_SOURCE TEXT:_
==*==
News & Inspiration

Making the Connections 1 – Clara Bloomfield, Collision

claireIn June 2018, YTAS members Collision and PACE travelled to London’s National Theatre to perform at the prestigious Connections Festival. We talked to both teams ahead of their visits and our first interview is with Collision’s Clara  Bloomfield (read our interview with PACE’s Jenni Mason here).

She is an award winning freelance international theatre-maker, director and lecturer from Scotland. Clara specialises in creating sociopolitically engaged performance in a range of contexts and settings. Her work, which is immediate and responsive, explores the stories of the everyday and is presented both in theatres and in non-traditional spaces including parks, hospitals, night clubs and breweries. Clara stroves to cultivate learning environments that promote creativity, experimentation, idea generation, risk taking and collaboration. 

Can you tell us a bit about yourself and Collision?
==*==
_EXTRACTED RECORDS:_
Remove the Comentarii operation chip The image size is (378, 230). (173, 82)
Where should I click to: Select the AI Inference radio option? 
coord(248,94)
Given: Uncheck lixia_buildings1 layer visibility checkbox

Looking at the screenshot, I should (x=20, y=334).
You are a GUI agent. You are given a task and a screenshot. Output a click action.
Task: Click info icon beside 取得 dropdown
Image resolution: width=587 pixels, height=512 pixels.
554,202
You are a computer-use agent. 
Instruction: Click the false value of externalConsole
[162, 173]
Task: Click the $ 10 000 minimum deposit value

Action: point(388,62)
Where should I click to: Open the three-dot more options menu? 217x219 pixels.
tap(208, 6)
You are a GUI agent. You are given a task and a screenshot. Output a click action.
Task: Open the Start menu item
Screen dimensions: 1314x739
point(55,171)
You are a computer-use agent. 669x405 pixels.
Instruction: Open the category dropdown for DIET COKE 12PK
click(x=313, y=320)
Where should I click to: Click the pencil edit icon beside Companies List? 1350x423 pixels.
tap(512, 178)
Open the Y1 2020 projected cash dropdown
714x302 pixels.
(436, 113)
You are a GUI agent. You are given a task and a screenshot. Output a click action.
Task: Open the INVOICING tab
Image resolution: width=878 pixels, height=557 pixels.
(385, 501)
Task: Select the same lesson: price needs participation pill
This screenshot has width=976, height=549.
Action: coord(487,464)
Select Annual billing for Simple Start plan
==*==
_INSTRUCTIONS:_
1. From the Clara Bloomfield interview page, return everything from "She is an award" down to "taking and collaboration.", copied word for word.
2. In one to three sentences, explain why Collision and PACE traveled to London's National Theatre in June 2018, according to the Clara Bloomfield interview.
3. Continue the Clara Bloomfield interview from the point where it stops.

_ANSWERS FOR THE EXERCISE:_
1.
She is an award winning freelance international theatre-maker, director and lecturer from Scotland. Clara specialises in creating sociopolitically engaged performance in a range of contexts and settings. Her work, which is immediate and responsive, explores the stories of the everyday and is presented both in theatres and in non-traditional spaces including parks, hospitals, night clubs and breweries. Clara stroves to cultivate learning environments that promote creativity, experimentation, idea generation, risk taking and collaboration.

2. They traveled there to perform at the Connections Festival, which the page describes as prestigious.

3.
Collision is a Scottish based company that creates small scale touring theatre for and with young adult audiences. Collision creates performance that encourage a greater dialogue about what it is to be a young person in todays society, through the exploration of people, place and identity. Young people sit at the heart of our company and inform everything we do. Through our engagement work, where the young company sits, we collaborate with children and young people aged 8 – 25 years, in both performance and engagement projects, in a range of contexts and settings, to creatively explore and respond the world in which young people live.

 Can you tell us about the show you took to Connections this year? 
We took The Blue Electric Wind by Brad Birch. When people at school start forgetting things, Steph wonders if she’s the only one who’s noticed. She and some of the school’s misfits seem to be the only ones who can see what’s happening.  Is it the weather? Is it a virus? They must join forces to try and work out what is causing everyone in town to lose all sense of who they are.

Our 1980’s inspired version of Birch’s The Blue Electric Wind is a contemporary exploration of what it is to be a young adult and, like the great classic 80’s teen movies, (ET, Stand By Me, The Goonies, etc), this powerful coming of age production might just see our ‘kids’ save the world!! I was inspired not only by 80s movies but contemporary programmes like Stranger Things that are inspired by that era.

As a theatre maker this excites me and I feel Brad was echoing this sentiment. So, along with young people of Collision Young Company, we wanted highlight the message of the play (which we jointly believe in) through an aesthetic of in a time periods / genre that actively celebrated thing people as the main protagonists in their storylines.

How did your young people react when they were selected to present their piece in London?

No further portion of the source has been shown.